### [HOW TO COMPLETE THIS TASK]
When the string "circle" is part of a line in the data below, report the whole line.

(Stored records)

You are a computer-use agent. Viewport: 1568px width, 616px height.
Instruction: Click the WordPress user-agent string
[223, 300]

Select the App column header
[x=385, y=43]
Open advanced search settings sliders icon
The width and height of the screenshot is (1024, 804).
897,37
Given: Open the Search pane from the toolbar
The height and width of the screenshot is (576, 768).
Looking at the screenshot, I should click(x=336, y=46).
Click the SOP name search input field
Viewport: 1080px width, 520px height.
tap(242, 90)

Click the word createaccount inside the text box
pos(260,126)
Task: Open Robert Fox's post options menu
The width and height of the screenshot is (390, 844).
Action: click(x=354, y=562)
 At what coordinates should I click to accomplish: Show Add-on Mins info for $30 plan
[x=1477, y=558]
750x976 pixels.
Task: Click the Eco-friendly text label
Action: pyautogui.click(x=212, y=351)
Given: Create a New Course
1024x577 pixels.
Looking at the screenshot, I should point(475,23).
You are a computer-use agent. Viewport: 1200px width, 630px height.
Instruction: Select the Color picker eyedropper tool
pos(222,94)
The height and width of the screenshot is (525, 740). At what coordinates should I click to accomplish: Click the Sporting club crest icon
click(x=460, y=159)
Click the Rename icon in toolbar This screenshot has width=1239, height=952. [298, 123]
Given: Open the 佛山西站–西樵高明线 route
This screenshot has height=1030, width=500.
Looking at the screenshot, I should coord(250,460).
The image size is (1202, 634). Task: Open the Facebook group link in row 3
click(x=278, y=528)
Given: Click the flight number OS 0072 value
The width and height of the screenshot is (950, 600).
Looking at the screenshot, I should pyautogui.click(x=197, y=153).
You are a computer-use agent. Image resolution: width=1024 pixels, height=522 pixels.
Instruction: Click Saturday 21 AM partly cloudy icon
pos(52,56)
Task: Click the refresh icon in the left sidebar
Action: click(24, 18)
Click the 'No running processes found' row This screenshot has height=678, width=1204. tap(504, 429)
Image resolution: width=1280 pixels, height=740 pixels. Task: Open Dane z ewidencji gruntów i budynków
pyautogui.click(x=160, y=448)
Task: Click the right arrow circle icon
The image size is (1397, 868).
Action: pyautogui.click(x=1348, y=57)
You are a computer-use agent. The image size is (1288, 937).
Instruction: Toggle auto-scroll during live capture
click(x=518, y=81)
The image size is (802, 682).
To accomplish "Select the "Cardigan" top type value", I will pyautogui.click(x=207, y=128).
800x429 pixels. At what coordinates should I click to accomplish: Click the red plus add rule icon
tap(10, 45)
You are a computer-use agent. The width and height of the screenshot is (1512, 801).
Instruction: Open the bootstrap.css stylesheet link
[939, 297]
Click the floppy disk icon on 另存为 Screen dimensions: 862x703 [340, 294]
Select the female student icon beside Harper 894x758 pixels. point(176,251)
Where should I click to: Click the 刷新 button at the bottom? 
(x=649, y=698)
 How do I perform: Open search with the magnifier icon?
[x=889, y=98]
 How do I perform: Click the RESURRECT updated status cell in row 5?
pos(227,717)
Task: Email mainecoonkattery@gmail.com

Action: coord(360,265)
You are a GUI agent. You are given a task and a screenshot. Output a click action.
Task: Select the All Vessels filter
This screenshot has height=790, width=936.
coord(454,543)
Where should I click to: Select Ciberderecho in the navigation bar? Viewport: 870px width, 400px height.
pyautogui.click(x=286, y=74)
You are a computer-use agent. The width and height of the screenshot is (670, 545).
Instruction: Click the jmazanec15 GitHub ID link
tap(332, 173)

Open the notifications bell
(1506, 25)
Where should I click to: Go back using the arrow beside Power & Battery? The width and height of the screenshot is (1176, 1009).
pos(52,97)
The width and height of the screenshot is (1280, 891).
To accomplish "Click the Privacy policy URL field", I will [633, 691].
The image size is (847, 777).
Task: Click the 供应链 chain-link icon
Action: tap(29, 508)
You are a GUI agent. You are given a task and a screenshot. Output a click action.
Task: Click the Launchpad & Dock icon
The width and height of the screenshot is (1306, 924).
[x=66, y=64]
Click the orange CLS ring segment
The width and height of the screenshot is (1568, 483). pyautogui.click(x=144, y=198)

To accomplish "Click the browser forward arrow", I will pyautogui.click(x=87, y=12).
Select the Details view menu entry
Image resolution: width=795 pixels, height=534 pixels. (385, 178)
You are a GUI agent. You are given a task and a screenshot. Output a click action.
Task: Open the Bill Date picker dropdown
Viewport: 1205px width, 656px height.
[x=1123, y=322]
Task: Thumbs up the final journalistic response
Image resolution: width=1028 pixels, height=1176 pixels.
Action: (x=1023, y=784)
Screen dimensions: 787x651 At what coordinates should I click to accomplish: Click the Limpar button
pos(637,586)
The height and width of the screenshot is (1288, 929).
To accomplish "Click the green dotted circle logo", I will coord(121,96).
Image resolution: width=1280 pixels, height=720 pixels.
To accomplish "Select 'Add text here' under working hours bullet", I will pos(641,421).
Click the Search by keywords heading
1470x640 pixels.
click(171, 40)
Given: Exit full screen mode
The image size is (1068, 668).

### [EXERCISE RESULT]
Task: Click the right arrow circle icon
To accomplish "Click the green dotted circle logo", I will coord(121,96).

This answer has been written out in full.